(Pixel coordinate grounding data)
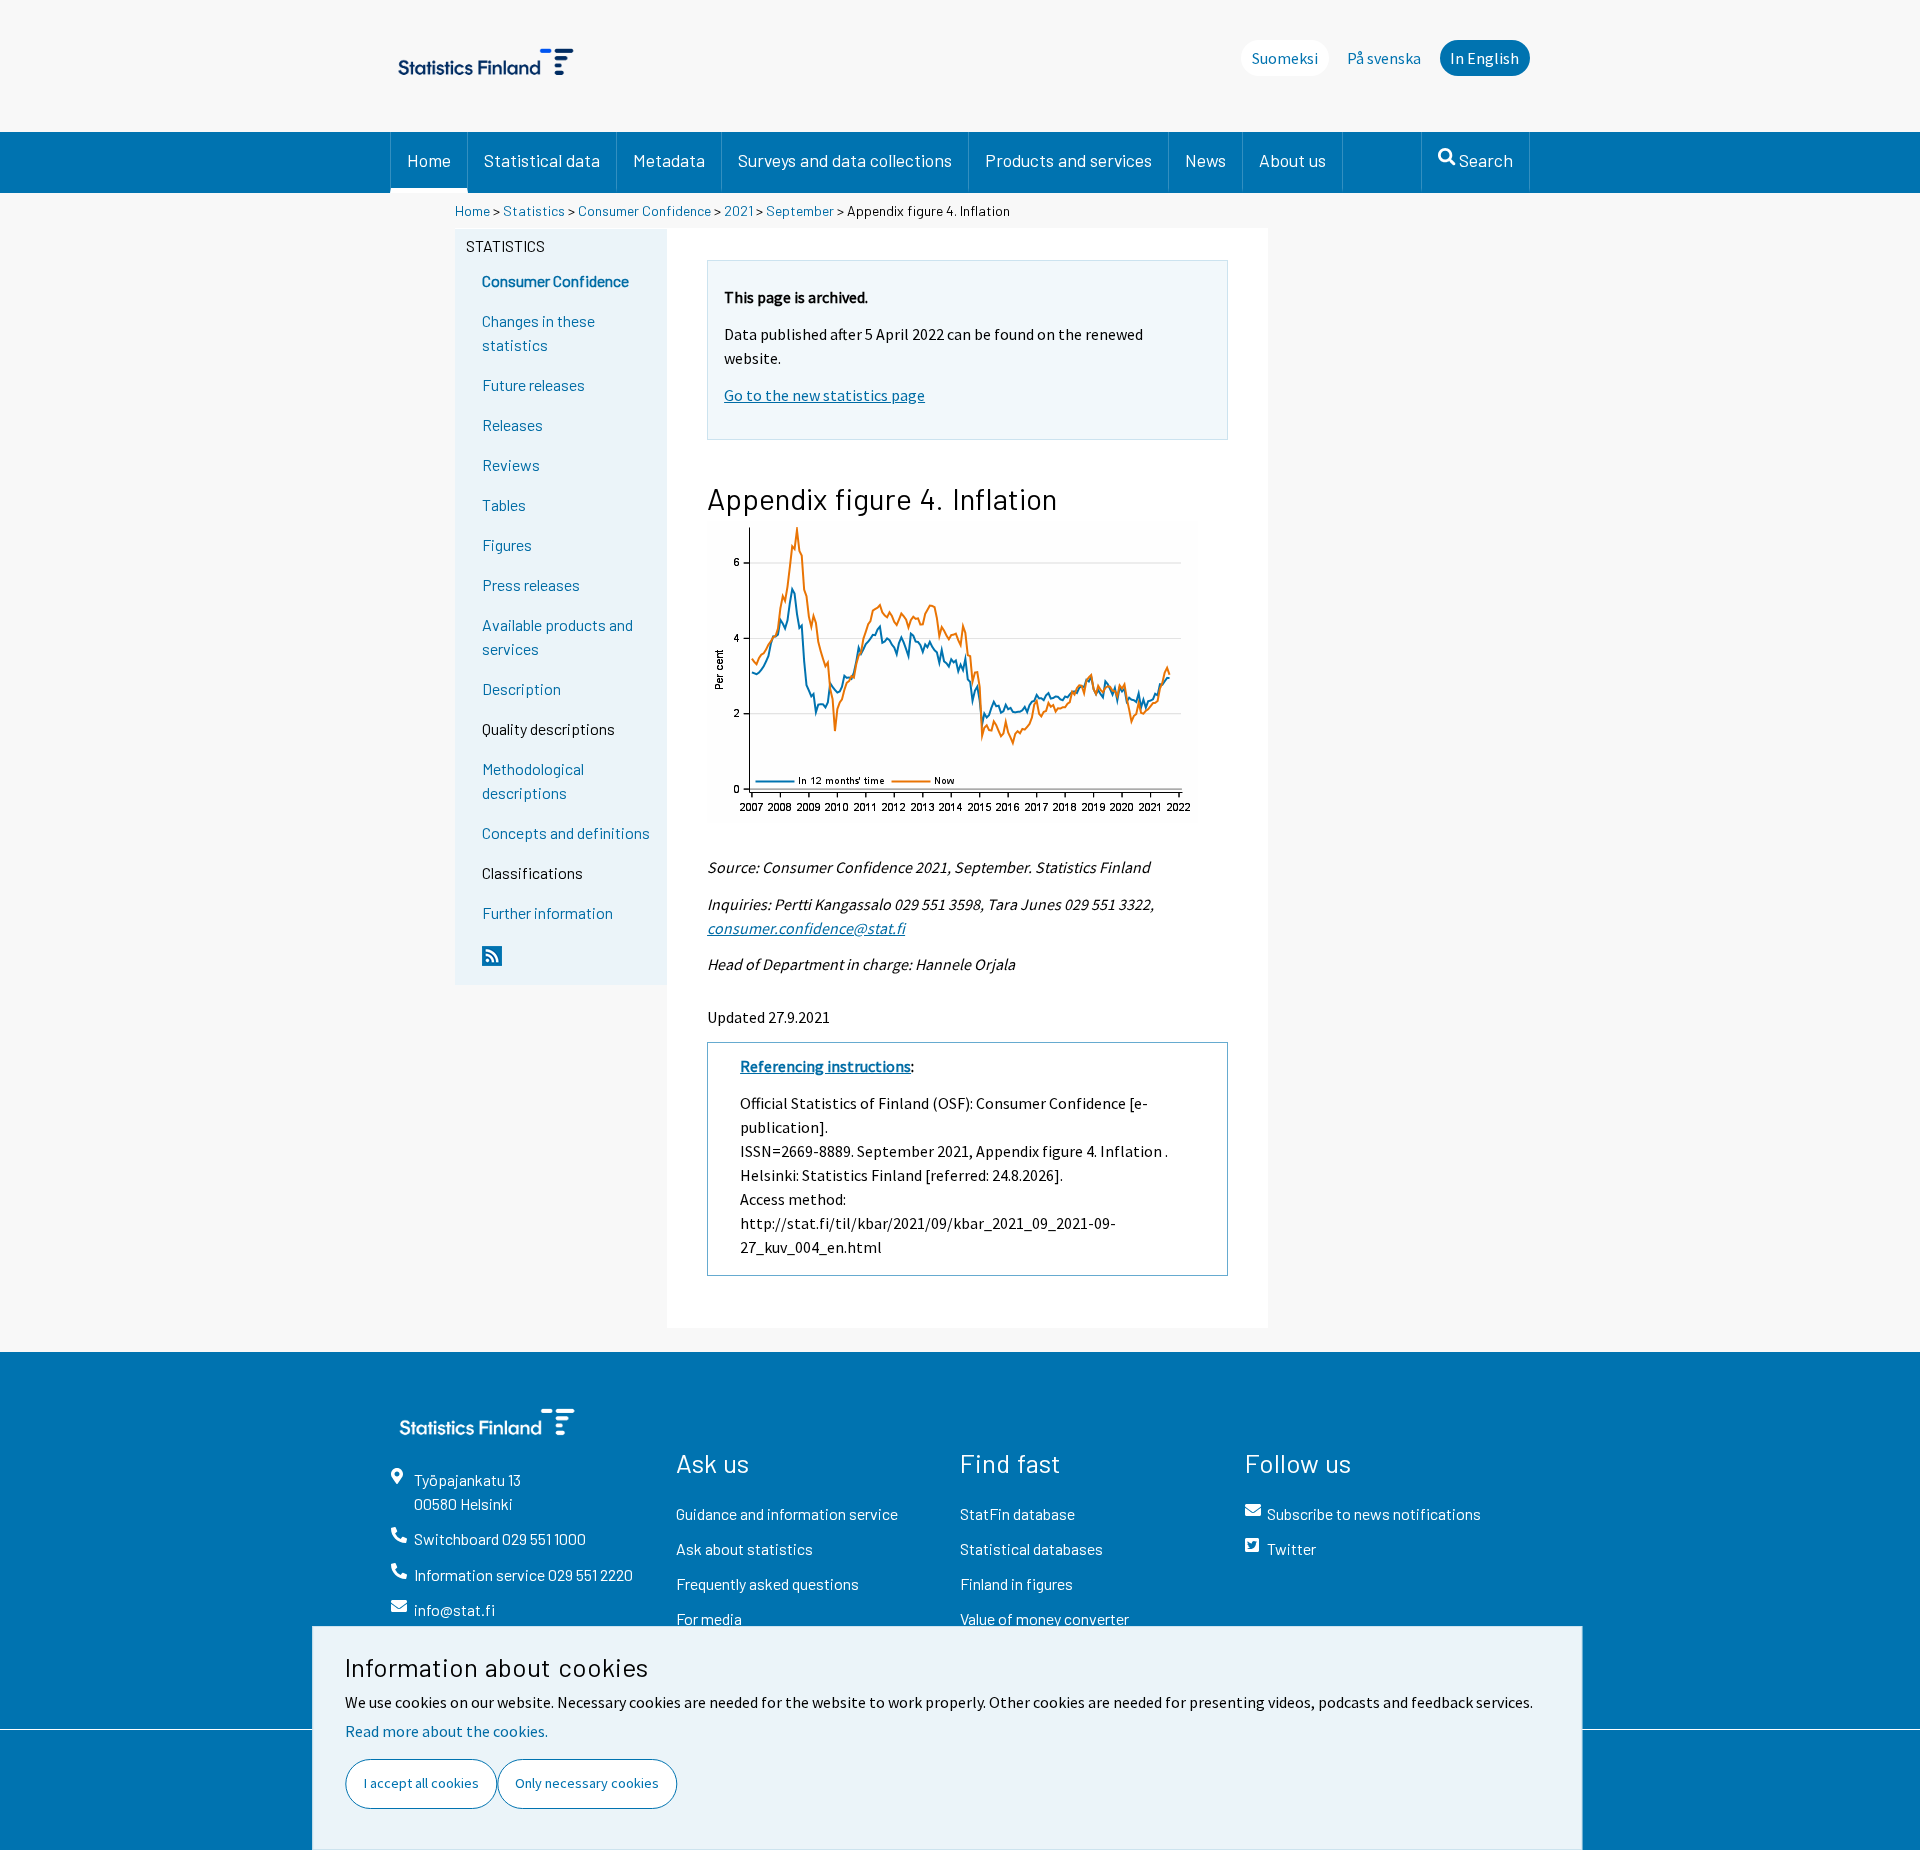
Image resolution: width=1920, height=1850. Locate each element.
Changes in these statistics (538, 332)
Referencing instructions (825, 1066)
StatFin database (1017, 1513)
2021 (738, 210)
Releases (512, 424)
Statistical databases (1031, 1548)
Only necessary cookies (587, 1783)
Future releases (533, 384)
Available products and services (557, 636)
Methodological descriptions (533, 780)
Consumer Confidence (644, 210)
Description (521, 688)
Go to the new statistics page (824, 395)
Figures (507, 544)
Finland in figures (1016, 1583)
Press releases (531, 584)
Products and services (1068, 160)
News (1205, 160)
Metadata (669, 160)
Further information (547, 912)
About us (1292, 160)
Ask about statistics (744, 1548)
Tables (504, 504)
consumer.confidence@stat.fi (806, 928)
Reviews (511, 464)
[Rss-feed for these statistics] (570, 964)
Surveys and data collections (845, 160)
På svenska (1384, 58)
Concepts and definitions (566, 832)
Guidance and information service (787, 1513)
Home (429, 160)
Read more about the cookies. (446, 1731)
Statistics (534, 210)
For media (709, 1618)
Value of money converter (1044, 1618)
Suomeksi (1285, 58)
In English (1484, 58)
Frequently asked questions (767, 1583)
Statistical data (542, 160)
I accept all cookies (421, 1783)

Exercise directions: Write out every line in the data that holds the string "these".

Finished exercise:
Changes in these statistics (538, 332)
[Rss-feed for these statistics] (570, 964)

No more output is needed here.